*Task instructions*
Print each record below word for word.

Content starts

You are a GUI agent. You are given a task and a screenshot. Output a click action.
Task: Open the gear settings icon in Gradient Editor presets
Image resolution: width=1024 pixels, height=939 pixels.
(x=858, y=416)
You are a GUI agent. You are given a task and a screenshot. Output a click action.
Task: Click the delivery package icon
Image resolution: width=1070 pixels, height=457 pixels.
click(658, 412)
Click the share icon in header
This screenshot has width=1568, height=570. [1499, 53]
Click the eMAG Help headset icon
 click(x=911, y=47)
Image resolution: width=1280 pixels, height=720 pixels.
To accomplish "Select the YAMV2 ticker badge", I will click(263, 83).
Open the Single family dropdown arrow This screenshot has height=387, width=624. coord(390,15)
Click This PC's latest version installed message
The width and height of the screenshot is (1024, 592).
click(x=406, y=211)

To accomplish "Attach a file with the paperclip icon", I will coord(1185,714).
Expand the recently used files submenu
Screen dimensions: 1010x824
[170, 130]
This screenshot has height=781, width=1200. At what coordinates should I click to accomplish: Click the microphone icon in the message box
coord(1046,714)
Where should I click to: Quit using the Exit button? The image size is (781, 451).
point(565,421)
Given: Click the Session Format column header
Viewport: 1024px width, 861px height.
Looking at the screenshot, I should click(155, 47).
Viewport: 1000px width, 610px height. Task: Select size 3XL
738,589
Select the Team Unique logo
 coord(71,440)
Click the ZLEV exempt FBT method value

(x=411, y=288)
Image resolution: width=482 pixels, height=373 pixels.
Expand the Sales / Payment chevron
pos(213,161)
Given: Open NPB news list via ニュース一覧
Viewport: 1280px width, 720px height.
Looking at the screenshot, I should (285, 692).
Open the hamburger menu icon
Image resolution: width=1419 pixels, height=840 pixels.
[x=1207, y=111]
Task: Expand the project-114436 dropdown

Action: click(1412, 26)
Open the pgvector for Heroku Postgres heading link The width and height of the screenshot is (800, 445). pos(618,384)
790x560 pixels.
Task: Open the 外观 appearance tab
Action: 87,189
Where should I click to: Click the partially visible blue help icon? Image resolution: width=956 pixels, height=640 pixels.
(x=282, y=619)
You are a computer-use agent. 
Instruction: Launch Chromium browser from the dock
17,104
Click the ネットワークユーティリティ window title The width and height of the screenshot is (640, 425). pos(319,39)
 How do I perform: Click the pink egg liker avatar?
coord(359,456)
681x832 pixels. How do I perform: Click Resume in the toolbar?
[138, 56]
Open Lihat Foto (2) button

Content ends

*Result*
You are a GUI agent. You are given a task and a screenshot. Output a click action.
Task: Open the gear settings icon in Gradient Editor presets
Image resolution: width=1024 pixels, height=939 pixels.
(x=858, y=416)
You are a GUI agent. You are given a task and a screenshot. Output a click action.
Task: Click the delivery package icon
Image resolution: width=1070 pixels, height=457 pixels.
click(658, 412)
Click the share icon in header
This screenshot has width=1568, height=570. [1499, 53]
Click the eMAG Help headset icon
 click(x=911, y=47)
Image resolution: width=1280 pixels, height=720 pixels.
To accomplish "Select the YAMV2 ticker badge", I will click(263, 83).
Open the Single family dropdown arrow This screenshot has height=387, width=624. coord(390,15)
Click This PC's latest version installed message
The width and height of the screenshot is (1024, 592).
click(x=406, y=211)

To accomplish "Attach a file with the paperclip icon", I will coord(1185,714).
Expand the recently used files submenu
Screen dimensions: 1010x824
[170, 130]
This screenshot has height=781, width=1200. At what coordinates should I click to accomplish: Click the microphone icon in the message box
coord(1046,714)
Where should I click to: Quit using the Exit button? The image size is (781, 451).
point(565,421)
Given: Click the Session Format column header
Viewport: 1024px width, 861px height.
Looking at the screenshot, I should click(155, 47).
Viewport: 1000px width, 610px height. Task: Select size 3XL
738,589
Select the Team Unique logo
 coord(71,440)
Click the ZLEV exempt FBT method value

(x=411, y=288)
Image resolution: width=482 pixels, height=373 pixels.
Expand the Sales / Payment chevron
pos(213,161)
Given: Open NPB news list via ニュース一覧
Viewport: 1280px width, 720px height.
Looking at the screenshot, I should (285, 692).
Open the hamburger menu icon
Image resolution: width=1419 pixels, height=840 pixels.
[x=1207, y=111]
Task: Expand the project-114436 dropdown

Action: click(1412, 26)
Open the pgvector for Heroku Postgres heading link The width and height of the screenshot is (800, 445). pos(618,384)
790x560 pixels.
Task: Open the 外观 appearance tab
Action: 87,189
Where should I click to: Click the partially visible blue help icon? Image resolution: width=956 pixels, height=640 pixels.
(x=282, y=619)
You are a computer-use agent. 
Instruction: Launch Chromium browser from the dock
17,104
Click the ネットワークユーティリティ window title The width and height of the screenshot is (640, 425). pos(319,39)
 How do I perform: Click the pink egg liker avatar?
coord(359,456)
681x832 pixels. How do I perform: Click Resume in the toolbar?
[138, 56]
Open Lihat Foto (2) button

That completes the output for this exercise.